1740-07-29, de Frederick II, king of Prussia à Voltaire [François Marie Arouet].

Mon cher ami, des voyageurs qui reviennent des bords du Frisch-Haff ont lu vos charmants ouvrages, qui leur ont paru un restaurant admirable, et dont ils avaient grand besoin pour les rappeler à la vie.
Je ne dis rien de vos vers, que je louerais beaucoup, si je n'en étais le sujet; mais un peu moins de louanges je vous prie, et il n'y aurait rien de plus beau au monde.

Mon large ambassadeur, à panse rebondie,
Harangue le roi très chrétien,
Et gens qu'il ne vit de sa vie;
Il en gagnera l'étisie,
En très bon rhétoricien.
Fleury nous affublait d'un bavard de sa clique,
Mutilé de trois doigts, courtois en matelot;
Je me tais sur Camas, je connais sa pratique,
Et l'on verra s'il est manchot.

Les lettres de Camas ne sont remplies que de Bruxelles; il ne tarit point sur ce sujet; et à juger par ses relations, il semble qu'il ait été envoyé à Voltaire, et non à Louis.

Je vous envoie les seuls vers que j'aie eu le temps de faire depuis longtemps. Algarotti les a fait naître; le sujet est la Jouissance. L'Italien supposait que nous autres habitants du nord ne pouvions pas sentir aussi vivement que les voisins du lac de Garde. J'ai senti et j'ai exprimé ce que j'ai pu pour lui montrer jusqu'où notre organisation pouvait nous procurer du sentiment. C'est à vous de juger si j'ai bien peint, ou non. Souvenez vous au moins qu'il y a des instants aussi difficiles à représenter que l'est le soleil dans sa plus grande splendeur; les couleurs sont trop pâles pour en approcher, et il faut que l'imagination du lecteur ou du spectateur supplée au défaut de l'art.

Je vous suis très obligé des peines que vous voulez bien vous donner touchant l'impression du Machiavel. L'ouvrage n'était pas encore digne d'être publié; il faut mâcher et remâcher un ouvrage de cette nature, afin qu'il ne paraisse pas d'une manière incongrue aux yeux d'un public toujours enclin à la satire. Je me prépare à partir, sous peu, pour le pays de Clèves. C'est là où

J'entendrai donc les sons de la lyre d'Orphée;
Je verrai ces savantes mains
Qui, par des ouvrages divins,
Aux cieux des immortels placent votre trophée.
J'admirerai ces yeux si clairs et si perçants,
Que les secrets que la nature
Cachés dans une nuit obscure,
N'ont pu se dérober à leurs regards puissants.
Je baiserai cent fois cette bouche éloquente
Dans le sérieux, dans le badin,
Et du cothurne au brodequin,
Toujours également enchanteresse et charmante.

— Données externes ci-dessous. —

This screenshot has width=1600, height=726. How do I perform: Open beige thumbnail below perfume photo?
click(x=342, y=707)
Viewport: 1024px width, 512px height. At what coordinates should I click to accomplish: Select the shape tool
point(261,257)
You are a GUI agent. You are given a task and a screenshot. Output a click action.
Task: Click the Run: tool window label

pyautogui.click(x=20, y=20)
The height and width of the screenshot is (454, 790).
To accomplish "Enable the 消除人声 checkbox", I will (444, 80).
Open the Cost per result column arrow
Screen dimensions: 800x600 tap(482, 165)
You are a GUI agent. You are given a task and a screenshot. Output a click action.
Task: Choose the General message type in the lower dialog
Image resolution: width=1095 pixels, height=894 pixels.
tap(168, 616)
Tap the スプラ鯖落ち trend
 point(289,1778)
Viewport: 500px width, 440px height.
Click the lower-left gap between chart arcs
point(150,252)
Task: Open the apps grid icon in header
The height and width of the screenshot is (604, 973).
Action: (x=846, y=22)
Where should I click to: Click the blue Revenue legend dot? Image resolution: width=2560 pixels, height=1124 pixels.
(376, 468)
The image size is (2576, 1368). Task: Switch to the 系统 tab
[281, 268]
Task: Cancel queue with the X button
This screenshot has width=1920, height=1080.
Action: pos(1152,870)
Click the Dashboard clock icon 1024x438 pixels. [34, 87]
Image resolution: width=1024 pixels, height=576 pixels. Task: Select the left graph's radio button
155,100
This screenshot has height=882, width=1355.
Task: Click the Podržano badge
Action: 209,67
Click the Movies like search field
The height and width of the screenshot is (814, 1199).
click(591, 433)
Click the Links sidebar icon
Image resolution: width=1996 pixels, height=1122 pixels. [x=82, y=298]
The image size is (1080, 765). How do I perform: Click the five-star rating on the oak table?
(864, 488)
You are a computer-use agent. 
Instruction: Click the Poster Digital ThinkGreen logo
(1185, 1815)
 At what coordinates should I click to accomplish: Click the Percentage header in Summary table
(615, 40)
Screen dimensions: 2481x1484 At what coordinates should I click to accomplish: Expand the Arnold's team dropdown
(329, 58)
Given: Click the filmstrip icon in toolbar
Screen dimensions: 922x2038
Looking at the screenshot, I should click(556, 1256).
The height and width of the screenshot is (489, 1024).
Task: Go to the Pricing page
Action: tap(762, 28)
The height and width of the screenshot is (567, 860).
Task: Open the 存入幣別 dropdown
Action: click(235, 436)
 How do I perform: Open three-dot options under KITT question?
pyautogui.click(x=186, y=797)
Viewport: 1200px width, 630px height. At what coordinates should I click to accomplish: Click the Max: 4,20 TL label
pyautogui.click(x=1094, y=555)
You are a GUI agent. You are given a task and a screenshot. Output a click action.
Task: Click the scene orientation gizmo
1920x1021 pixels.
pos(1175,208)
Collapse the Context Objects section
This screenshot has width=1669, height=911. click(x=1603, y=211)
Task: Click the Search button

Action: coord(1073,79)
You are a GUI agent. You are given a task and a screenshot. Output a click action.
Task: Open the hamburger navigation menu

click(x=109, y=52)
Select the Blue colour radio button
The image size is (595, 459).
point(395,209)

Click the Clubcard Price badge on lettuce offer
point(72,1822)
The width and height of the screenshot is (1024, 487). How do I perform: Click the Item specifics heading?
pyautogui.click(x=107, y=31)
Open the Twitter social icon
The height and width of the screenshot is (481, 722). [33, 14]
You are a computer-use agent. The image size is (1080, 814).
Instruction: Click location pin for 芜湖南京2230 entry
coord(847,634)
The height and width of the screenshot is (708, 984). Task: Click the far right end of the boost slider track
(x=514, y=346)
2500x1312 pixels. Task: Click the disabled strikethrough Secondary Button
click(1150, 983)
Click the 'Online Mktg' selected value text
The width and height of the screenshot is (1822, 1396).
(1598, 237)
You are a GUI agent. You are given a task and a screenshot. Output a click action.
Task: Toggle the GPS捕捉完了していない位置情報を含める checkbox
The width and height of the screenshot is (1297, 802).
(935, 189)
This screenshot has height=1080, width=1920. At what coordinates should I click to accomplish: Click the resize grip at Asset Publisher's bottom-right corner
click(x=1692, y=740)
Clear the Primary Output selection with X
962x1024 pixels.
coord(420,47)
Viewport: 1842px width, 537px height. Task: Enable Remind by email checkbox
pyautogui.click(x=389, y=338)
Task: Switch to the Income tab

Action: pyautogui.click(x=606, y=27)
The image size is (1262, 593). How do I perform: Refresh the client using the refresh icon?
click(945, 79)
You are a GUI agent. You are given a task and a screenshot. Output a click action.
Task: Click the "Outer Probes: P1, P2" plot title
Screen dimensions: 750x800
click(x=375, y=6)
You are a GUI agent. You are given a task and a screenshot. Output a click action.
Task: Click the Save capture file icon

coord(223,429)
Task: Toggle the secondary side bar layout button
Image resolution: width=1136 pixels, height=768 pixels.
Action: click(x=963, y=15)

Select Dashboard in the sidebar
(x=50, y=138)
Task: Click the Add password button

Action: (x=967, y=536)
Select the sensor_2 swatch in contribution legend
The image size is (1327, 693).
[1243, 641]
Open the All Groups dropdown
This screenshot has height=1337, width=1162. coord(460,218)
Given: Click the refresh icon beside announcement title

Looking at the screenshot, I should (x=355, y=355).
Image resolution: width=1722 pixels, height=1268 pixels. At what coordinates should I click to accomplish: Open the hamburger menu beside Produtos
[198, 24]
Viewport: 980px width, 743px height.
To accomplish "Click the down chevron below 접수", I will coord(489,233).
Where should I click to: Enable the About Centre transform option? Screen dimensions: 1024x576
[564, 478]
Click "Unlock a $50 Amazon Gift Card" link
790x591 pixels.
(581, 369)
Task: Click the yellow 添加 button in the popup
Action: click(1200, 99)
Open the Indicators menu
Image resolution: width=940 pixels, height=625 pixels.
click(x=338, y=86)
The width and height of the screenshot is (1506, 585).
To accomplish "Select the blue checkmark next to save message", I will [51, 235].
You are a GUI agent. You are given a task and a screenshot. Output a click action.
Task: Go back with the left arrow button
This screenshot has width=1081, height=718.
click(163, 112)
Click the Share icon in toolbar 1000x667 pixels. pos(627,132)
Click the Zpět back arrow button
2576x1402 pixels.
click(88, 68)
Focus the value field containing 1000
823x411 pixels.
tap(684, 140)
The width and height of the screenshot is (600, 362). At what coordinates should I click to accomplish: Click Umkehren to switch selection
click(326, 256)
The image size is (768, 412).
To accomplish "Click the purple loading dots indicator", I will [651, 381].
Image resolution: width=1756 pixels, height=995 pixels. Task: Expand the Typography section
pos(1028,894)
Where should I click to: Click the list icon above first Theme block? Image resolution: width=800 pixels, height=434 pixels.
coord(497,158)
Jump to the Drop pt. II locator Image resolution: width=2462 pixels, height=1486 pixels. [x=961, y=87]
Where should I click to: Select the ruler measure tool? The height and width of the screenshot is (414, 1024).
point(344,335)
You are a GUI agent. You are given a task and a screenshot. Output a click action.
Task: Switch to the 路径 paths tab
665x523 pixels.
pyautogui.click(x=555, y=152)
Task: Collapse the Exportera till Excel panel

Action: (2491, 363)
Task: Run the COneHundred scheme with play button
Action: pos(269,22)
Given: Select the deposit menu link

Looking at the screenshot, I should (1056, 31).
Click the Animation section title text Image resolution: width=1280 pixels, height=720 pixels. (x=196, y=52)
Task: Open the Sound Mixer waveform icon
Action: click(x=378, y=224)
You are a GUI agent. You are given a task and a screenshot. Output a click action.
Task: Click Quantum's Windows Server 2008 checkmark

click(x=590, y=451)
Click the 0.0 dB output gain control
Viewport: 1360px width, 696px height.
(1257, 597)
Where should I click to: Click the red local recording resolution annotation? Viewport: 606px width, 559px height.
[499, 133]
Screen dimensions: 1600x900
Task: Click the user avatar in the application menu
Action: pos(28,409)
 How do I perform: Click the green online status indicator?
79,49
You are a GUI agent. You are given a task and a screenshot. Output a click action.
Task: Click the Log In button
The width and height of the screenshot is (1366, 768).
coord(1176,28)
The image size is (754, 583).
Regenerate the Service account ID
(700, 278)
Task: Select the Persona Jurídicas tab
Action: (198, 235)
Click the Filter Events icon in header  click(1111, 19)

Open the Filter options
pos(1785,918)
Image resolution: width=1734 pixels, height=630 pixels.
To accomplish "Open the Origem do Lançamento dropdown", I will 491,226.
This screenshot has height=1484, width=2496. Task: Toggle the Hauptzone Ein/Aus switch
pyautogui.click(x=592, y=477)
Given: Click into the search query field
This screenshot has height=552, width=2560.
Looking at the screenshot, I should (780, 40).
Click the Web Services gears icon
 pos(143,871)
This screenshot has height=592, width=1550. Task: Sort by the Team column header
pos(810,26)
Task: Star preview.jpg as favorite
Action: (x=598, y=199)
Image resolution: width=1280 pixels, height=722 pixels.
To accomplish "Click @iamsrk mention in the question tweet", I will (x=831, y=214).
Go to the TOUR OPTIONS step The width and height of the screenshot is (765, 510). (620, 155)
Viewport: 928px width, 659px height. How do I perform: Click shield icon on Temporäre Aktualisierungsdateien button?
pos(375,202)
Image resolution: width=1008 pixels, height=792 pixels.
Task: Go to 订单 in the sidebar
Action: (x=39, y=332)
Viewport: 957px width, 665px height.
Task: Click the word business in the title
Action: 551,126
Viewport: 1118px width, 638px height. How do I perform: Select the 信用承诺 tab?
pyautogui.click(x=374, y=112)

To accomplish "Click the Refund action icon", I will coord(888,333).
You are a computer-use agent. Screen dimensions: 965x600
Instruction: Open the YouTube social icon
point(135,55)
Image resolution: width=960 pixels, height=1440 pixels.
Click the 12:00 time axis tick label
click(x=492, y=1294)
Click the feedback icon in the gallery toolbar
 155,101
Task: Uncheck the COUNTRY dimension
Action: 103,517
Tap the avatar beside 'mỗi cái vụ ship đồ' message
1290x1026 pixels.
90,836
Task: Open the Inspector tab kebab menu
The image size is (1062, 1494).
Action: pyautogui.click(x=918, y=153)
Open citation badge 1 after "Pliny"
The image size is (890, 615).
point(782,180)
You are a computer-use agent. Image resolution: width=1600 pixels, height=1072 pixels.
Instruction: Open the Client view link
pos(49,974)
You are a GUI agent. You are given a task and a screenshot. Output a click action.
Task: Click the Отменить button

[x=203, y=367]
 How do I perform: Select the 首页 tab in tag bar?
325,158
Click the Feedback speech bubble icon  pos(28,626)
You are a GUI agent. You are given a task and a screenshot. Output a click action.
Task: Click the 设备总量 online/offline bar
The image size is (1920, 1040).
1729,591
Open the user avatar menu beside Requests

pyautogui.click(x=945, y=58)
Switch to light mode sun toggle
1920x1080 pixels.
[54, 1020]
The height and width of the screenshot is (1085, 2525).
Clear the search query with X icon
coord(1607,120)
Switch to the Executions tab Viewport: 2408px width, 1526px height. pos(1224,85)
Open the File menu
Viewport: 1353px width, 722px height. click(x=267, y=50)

Enfin je me fais une véritable joie de voir l'homme du monde entier que j'aime le plus et que j'ai été le plus impatient d'admirer.

Pardonnez mes lapsus calami et mes fautes autres. Je ne suis pas encore dans une assiette tranquille; et il me faut expédier mon voyage, après quoi j'espère trouver du temps pour moi.

Adieu, charmant, divin Voltaire; n'oubliez pas les pauvres mortels de Berlin qui vont faire dans peu diligence pour joindre les dieux de Cirey. Vale.